▶ [YOUR GOAL]: Reproduce each of the following lines verbatim, omitting the pictures.

***

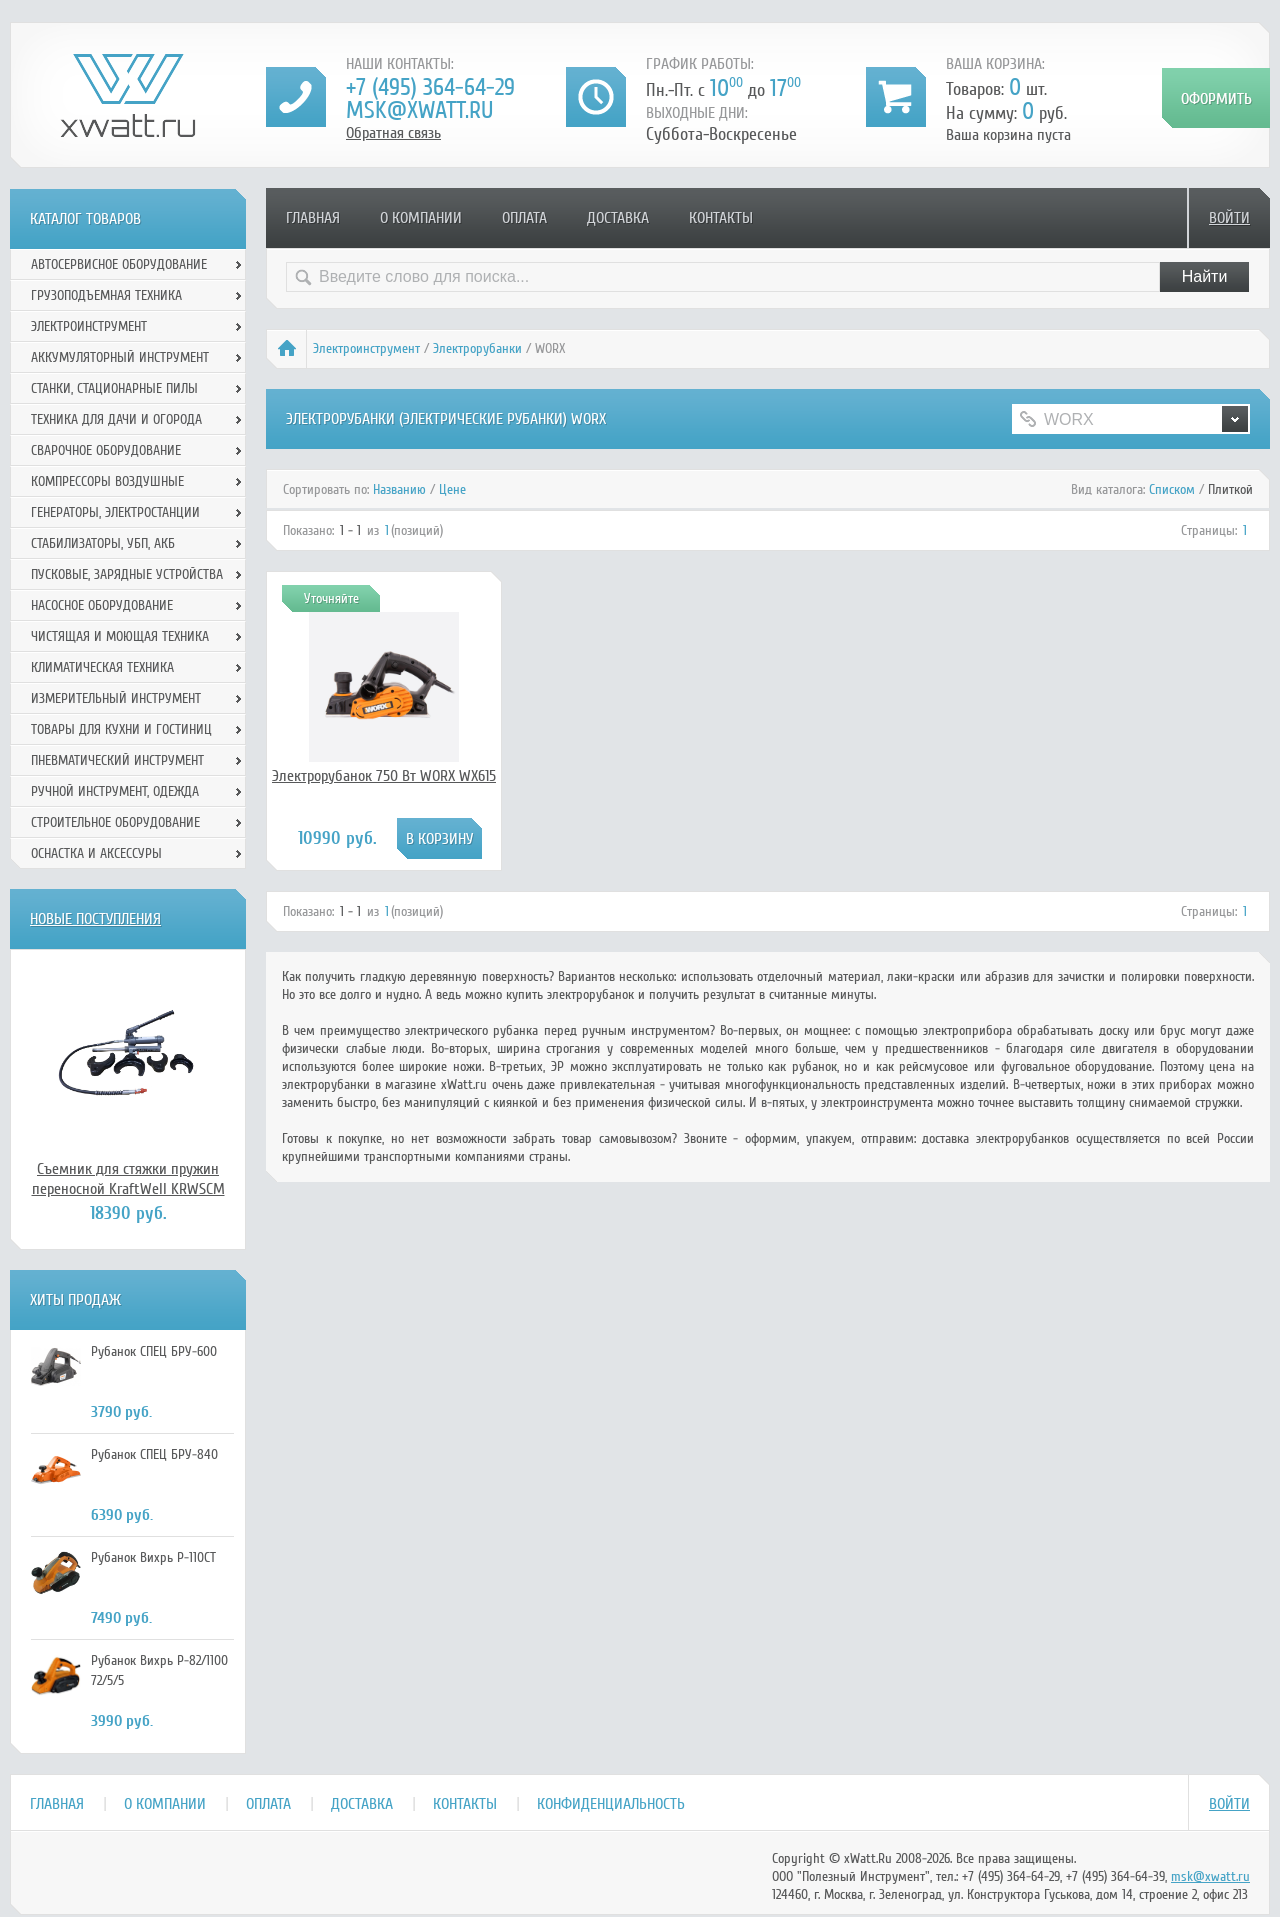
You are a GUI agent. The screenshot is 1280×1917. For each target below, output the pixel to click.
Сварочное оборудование (106, 450)
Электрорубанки (477, 348)
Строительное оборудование (115, 822)
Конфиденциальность (611, 1804)
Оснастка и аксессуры (96, 853)
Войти (1229, 218)
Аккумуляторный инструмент (120, 357)
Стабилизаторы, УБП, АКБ (103, 543)
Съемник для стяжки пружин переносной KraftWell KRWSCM (128, 1179)
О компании (421, 218)
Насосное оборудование (102, 605)
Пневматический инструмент (117, 760)
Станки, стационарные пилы (114, 388)
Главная (313, 218)
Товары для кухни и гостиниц (121, 729)
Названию (399, 489)
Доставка (618, 218)
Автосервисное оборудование (119, 264)
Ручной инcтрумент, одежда (115, 791)
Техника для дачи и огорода (116, 419)
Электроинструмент (366, 348)
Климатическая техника (102, 667)
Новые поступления (95, 919)
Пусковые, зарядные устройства (127, 574)
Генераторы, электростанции (115, 512)
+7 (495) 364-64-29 (430, 87)
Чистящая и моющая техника (120, 636)
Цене (452, 489)
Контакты (721, 218)
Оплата (524, 218)
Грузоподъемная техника (106, 295)
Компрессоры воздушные (107, 481)
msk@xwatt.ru (419, 110)
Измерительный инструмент (116, 698)
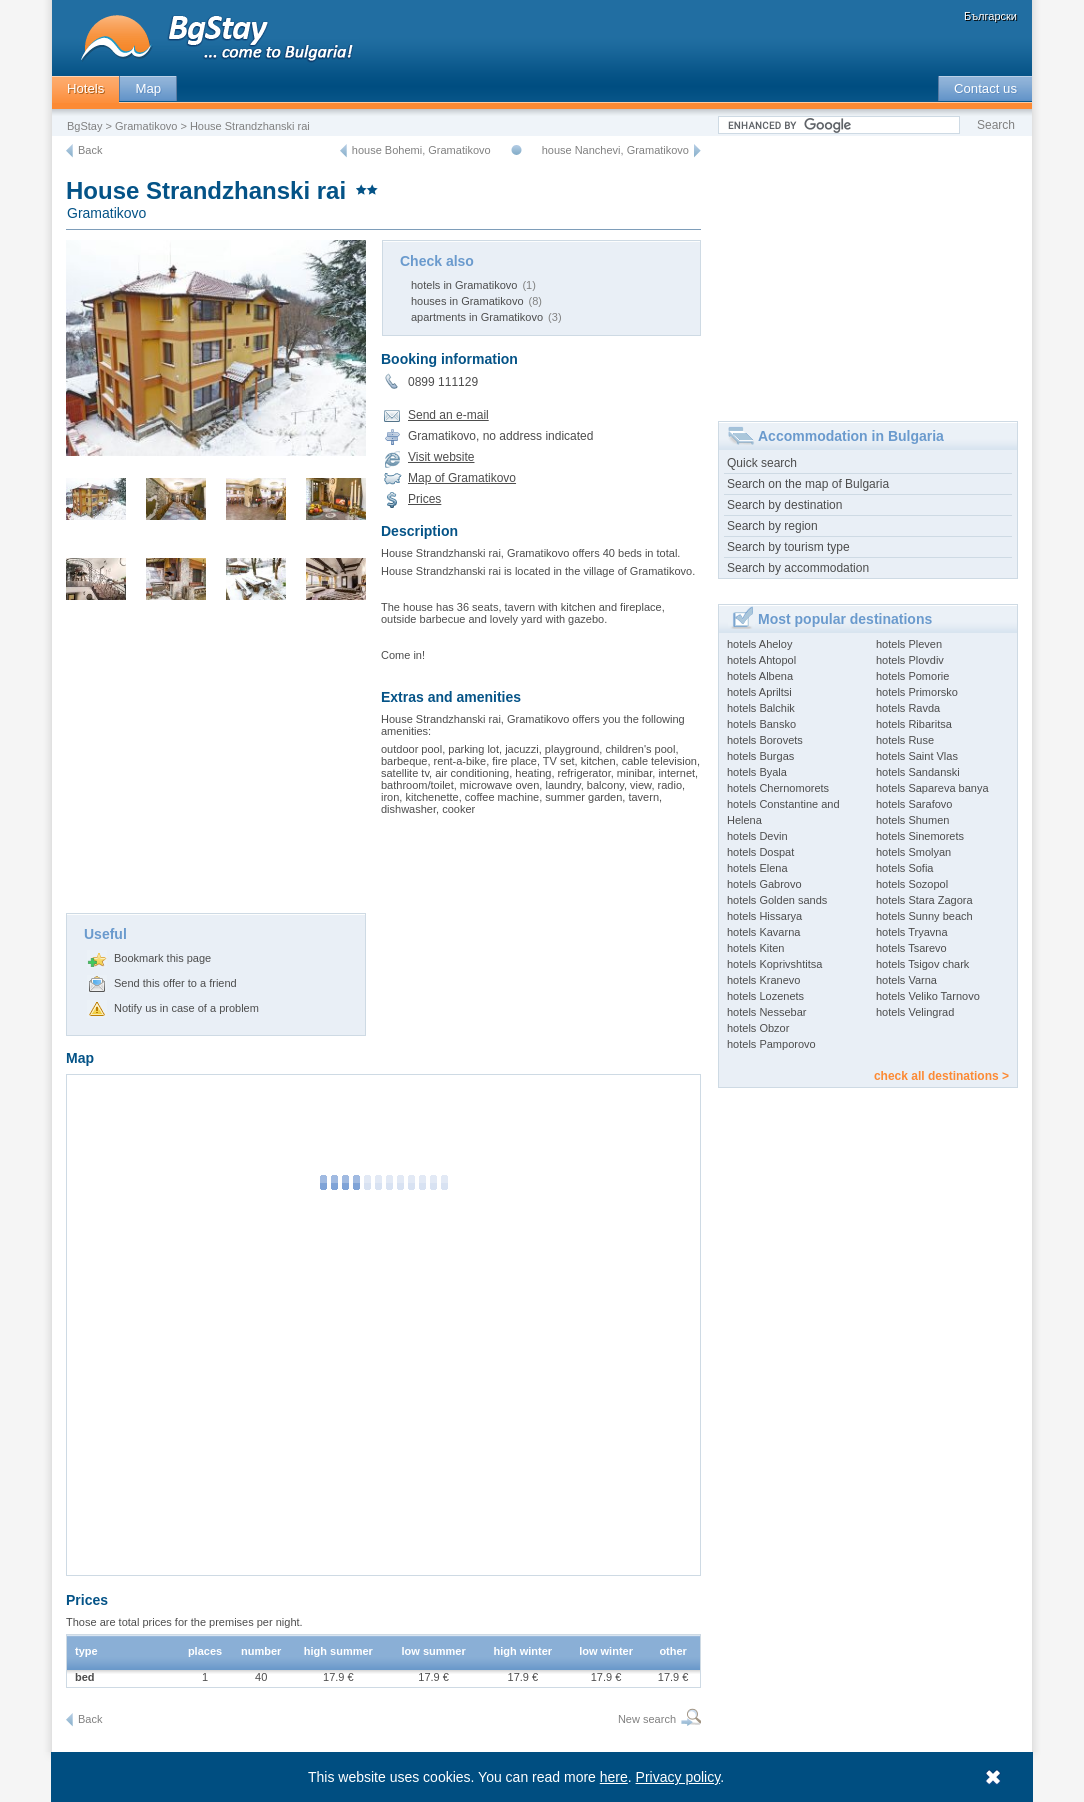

***

▶ [SOLVED PROBLEM]:
You are a GUI agent. The screenshot is 1280×1917. For each target below, output the pixel to click.
Сварочное оборудование (106, 450)
Электрорубанки (477, 348)
Строительное оборудование (115, 822)
Конфиденциальность (611, 1804)
Оснастка и аксессуры (96, 853)
Войти (1229, 218)
Аккумуляторный инструмент (120, 357)
Стабилизаторы, УБП, АКБ (103, 543)
Съемник для стяжки пружин переносной KraftWell KRWSCM (128, 1179)
О компании (421, 218)
Насосное оборудование (102, 605)
Пневматический инструмент (117, 760)
Станки, стационарные пилы (114, 388)
Главная (313, 218)
Товары для кухни и гостиниц (121, 729)
Названию (399, 489)
Доставка (618, 218)
Автосервисное оборудование (119, 264)
Ручной инcтрумент, одежда (115, 791)
Техника для дачи и огорода (116, 419)
Электроинструмент (366, 348)
Климатическая техника (102, 667)
Новые поступления (95, 919)
Пусковые, зарядные устройства (127, 574)
Генераторы, электростанции (115, 512)
+7 (495) 364-64-29 (430, 87)
Чистящая и моющая техника (120, 636)
Цене (452, 489)
Контакты (721, 218)
Оплата (524, 218)
Грузоподъемная техника (106, 295)
Компрессоры воздушные (107, 481)
msk@xwatt.ru (419, 110)
Измерительный инструмент (116, 698)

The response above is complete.